> _GIVEN PROBLEM_:
Please output the entries from the line containing "This screenshot has width=575, height=434." through the end of the entries, both ends included, as a numbered list, leaving out any blank lines.
+ + + + +
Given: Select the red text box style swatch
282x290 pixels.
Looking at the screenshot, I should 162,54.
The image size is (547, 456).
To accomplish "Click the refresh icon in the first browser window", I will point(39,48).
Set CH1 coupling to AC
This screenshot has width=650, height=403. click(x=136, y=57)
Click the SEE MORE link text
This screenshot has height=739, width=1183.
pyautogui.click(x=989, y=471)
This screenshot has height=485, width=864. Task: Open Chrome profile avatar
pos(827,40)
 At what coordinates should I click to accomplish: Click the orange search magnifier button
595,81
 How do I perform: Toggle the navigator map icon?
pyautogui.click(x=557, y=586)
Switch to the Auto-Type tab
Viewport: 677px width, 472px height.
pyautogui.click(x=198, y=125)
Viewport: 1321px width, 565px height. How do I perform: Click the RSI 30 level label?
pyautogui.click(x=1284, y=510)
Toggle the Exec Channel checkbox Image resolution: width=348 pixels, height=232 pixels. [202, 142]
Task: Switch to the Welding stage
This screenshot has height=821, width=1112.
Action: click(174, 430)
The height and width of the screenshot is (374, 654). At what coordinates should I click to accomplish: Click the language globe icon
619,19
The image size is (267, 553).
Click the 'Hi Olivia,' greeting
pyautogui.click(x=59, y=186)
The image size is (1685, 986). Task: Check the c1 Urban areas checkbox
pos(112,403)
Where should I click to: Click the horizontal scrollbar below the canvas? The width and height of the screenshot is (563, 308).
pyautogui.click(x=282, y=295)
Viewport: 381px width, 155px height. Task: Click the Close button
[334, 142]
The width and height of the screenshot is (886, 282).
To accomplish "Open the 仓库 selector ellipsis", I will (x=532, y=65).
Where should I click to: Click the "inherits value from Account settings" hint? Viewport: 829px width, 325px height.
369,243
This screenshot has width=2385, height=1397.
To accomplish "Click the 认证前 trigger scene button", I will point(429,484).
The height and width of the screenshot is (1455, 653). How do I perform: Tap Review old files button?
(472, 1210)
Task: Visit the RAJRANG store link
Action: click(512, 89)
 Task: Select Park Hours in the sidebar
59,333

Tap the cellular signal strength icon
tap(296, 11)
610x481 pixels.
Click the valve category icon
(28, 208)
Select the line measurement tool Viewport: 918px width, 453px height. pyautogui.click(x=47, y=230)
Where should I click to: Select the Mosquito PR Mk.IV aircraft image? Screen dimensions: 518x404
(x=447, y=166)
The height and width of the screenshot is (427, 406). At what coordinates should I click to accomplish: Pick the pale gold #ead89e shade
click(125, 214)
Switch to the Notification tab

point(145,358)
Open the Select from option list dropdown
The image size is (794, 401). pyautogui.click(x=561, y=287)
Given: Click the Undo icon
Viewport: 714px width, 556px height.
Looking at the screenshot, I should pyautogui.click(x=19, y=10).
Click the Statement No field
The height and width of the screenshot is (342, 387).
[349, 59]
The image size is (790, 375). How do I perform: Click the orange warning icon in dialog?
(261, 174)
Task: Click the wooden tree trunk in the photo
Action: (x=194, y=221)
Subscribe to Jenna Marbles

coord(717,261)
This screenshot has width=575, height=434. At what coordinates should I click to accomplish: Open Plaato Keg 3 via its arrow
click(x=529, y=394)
+ + + + +
> _ANSWER TO THE TASK_:
1. This screenshot has width=575, height=434. At what coordinates should I click to accomplish: Open Plaato Keg 3 via its arrow
2. click(x=529, y=394)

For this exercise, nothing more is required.